WORK TO BE COMPLETED | Restate every line of the data word for word, except for the images.

Recorded data
- Opening Delimiter -
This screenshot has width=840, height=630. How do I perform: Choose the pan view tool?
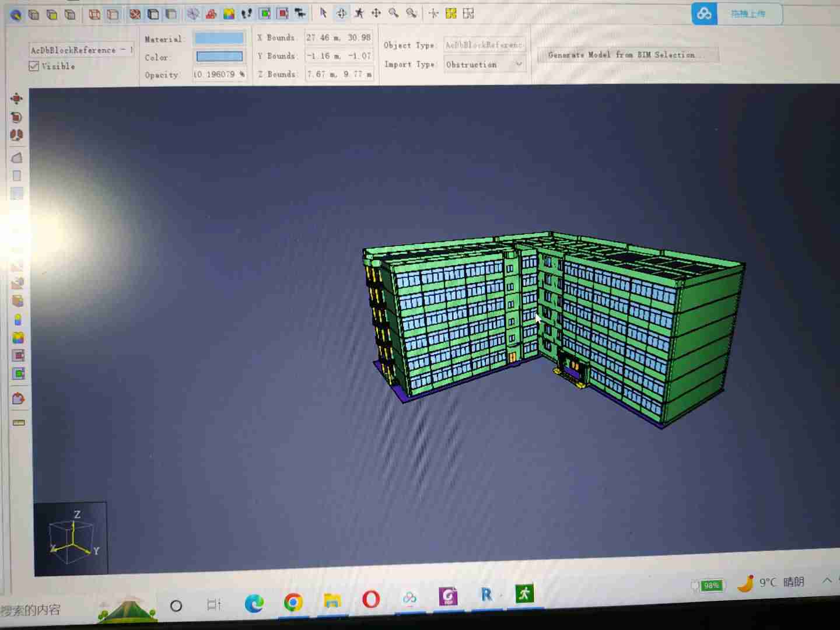point(376,13)
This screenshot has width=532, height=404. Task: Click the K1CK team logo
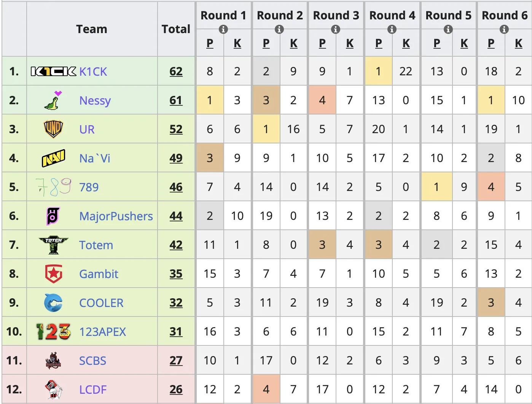click(53, 72)
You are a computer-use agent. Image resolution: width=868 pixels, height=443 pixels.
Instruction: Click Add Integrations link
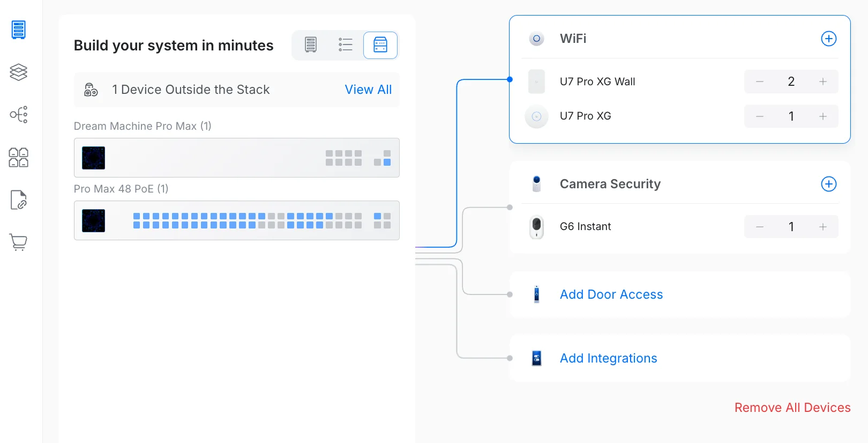pyautogui.click(x=608, y=358)
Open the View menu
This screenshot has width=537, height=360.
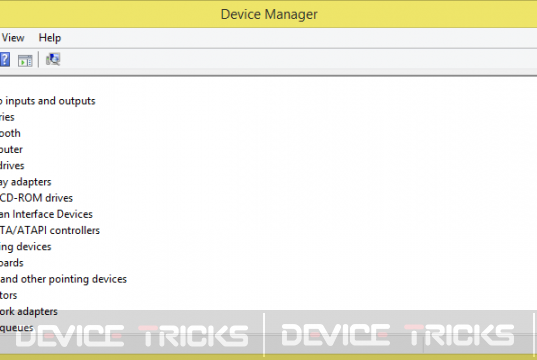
- Closing Delimiter -
EXERCISE SOLUTION |
This screenshot has width=840, height=630. How do I perform: Choose the pan view tool?
point(376,13)
This screenshot has width=532, height=404. Task: Click the K1CK team logo
click(53, 72)
You are a computer-use agent. Image resolution: width=868 pixels, height=443 pixels.
Instruction: Click Add Integrations link
pyautogui.click(x=608, y=358)
Open the View menu
This screenshot has width=537, height=360.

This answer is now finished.